When The Spectator helped butcher Richard Strauss

To be honest I’m not certain that Michael Nyman, The Spectator‘s music critic in the late 60s, was one of the performers on this infamous (and in my opinion greatest) recording of Richard Strauss’s Also Sprach Zarathustra. But what is certain is that Nyman (alongside Brian Eno and Gavin Bryars) did become an enthusiastic member of the Portsmouth Sinfonia and had been a fan ever since he first witnessed one of their deliberately execrable concerts:

‘I sat through the first half… and I was so moved and entertained and excited by the music that I went up to Gavin [Bryars] in the interval and said, ‘Is there a spare instrument? I’d like to join.’ They had a spare cello, so suddenly I was playing In the Hall of the Mountain King in the second half.’

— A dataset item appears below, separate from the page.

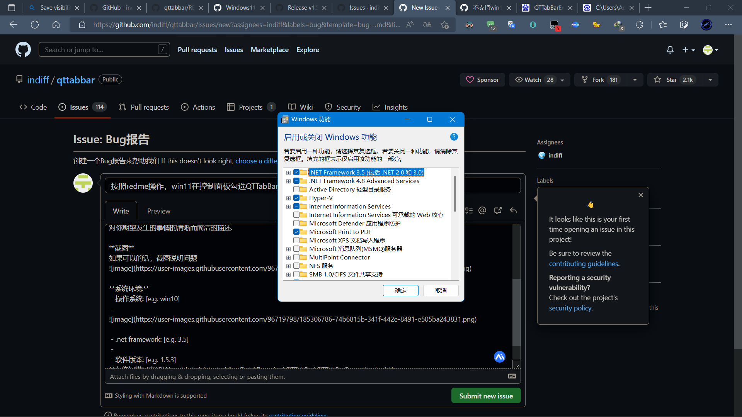Open the notifications bell icon

[x=670, y=49]
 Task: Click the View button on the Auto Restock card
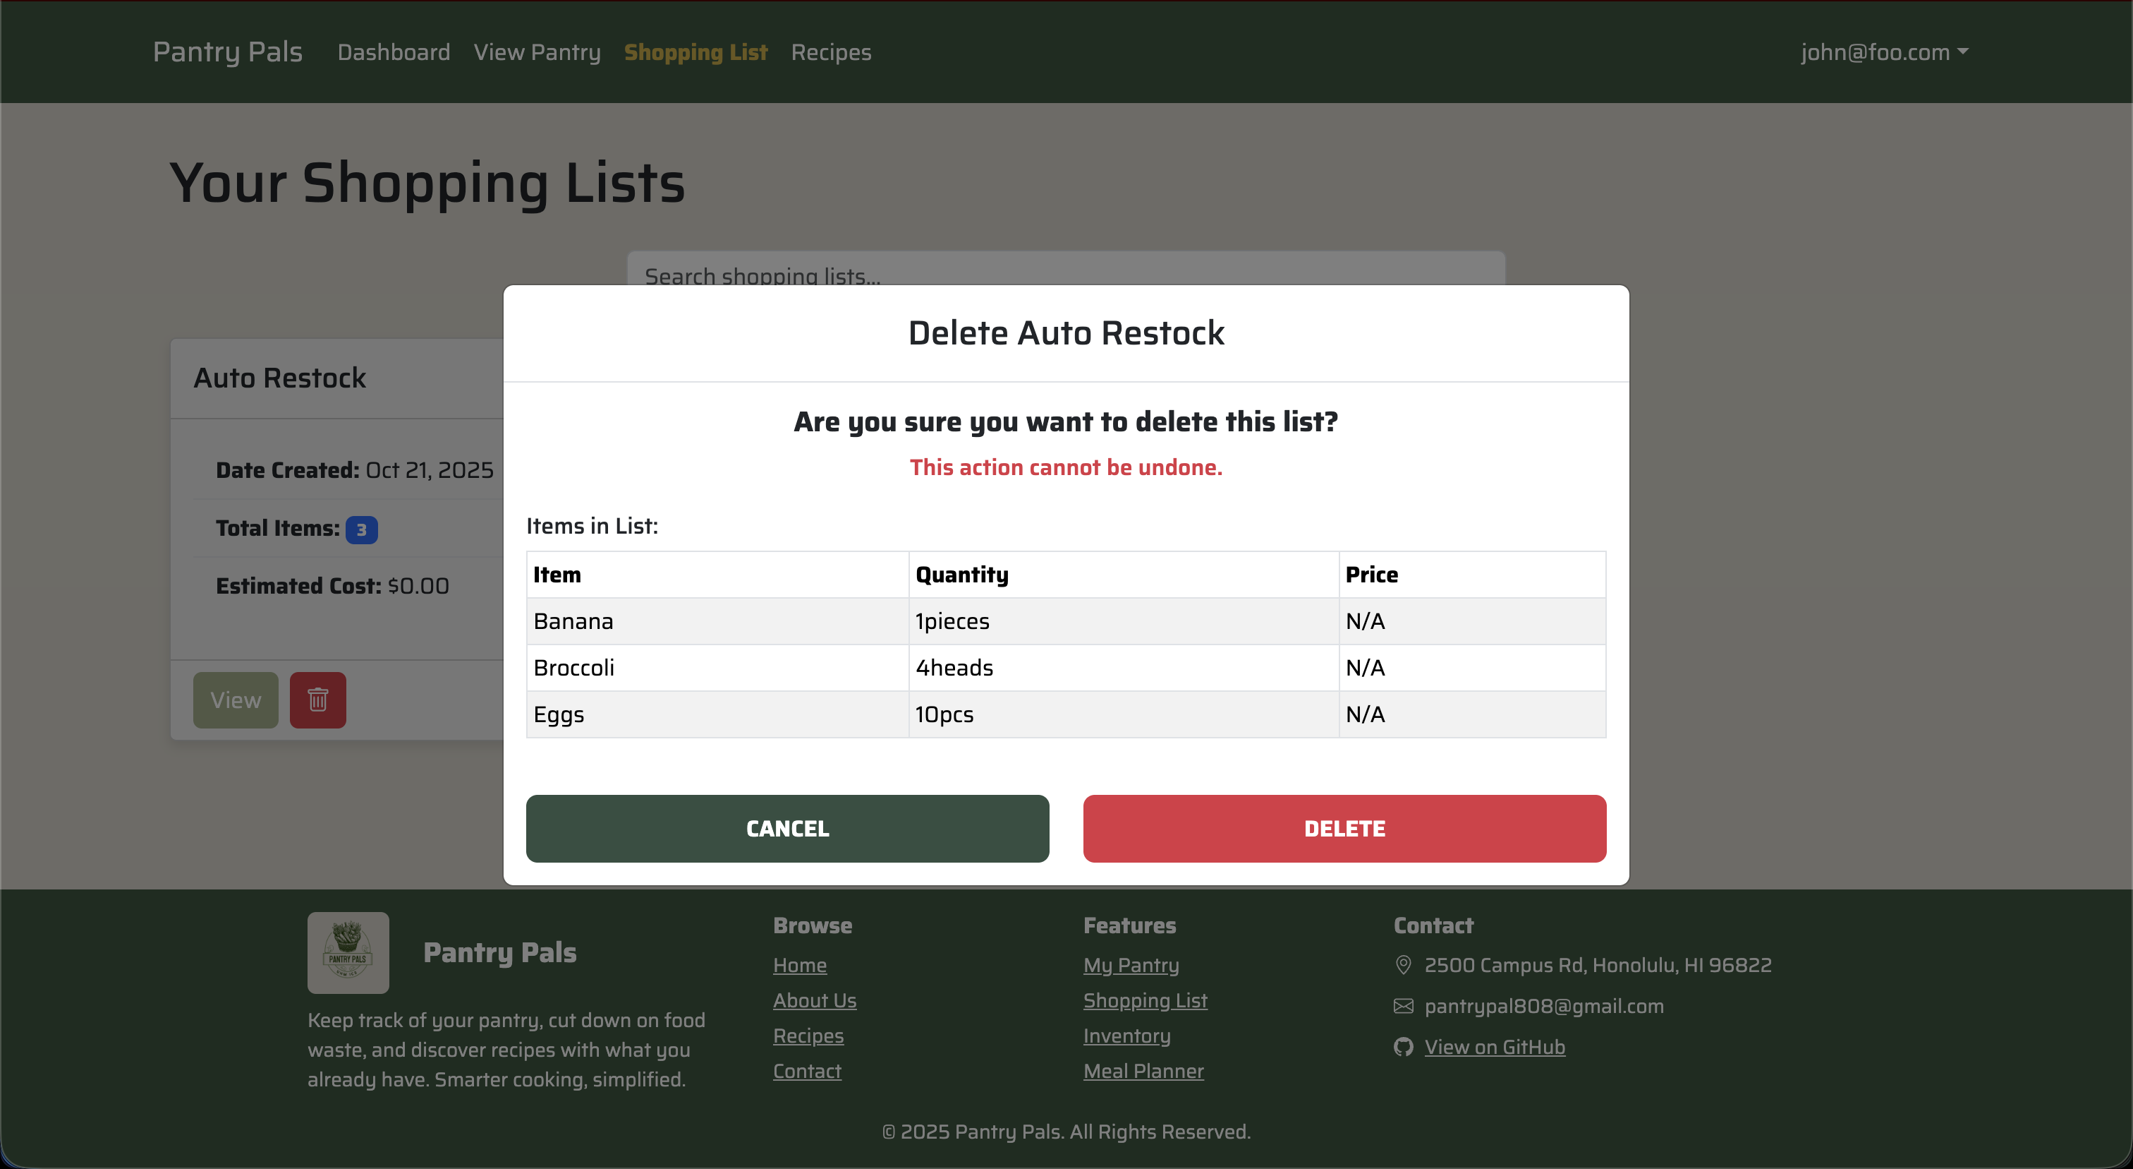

For those who don’t know what was so special about the Sinfonia, listen to the recording above. We’re not talking about a few fluffed notes. What you hear is cataclysmically, self-destructively awful playing. And though it’s hard not to laugh, the point was deadly serious. The orchestra was packed with the cream of the British classical avant-garde, its logic rooted in the most eminent ideas of contemporary composition and its achievements were in some ways a pinnacle of experimentalism.

The point was no one was told to play badly. Everyone had to play either an instrument that they couldn’t play well, or in a way that meant that playing well wasn’t an option. Everyone had to be trying their very best in other words – even if that still meant playing their worst. The result was a glorious mess, producing a sound that was strangely fresh and powerful – and very funny.

It got them into trouble with publishers though. The orchestra’s manager Martin Lewis once told The Sunday Times how the publishing house of Also Sprach served the Sinfonia ‘with a cease-and-desist order’.

‘To Lewis’s eternal regret, the case never came to court. “I wanted to bring the whole orchestra in as witnesses. They complained that we’d rearranged the piece, and we said, ‘No, we haven’t, we just haven’t been able to play it very well.'”‘

Anyway, happy birthday Richard Strauss. (I’m sure he’d understand.)